*Work to be completed*: Set down the full listing that follows, word for word.

*Excerpted data*:
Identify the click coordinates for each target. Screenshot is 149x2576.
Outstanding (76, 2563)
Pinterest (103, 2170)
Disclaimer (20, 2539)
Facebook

*Task output*:
Identify the click coordinates for each target. Screenshot is 149x2576.
Outstanding (76, 2563)
Pinterest (103, 2170)
Disclaimer (20, 2539)
Facebook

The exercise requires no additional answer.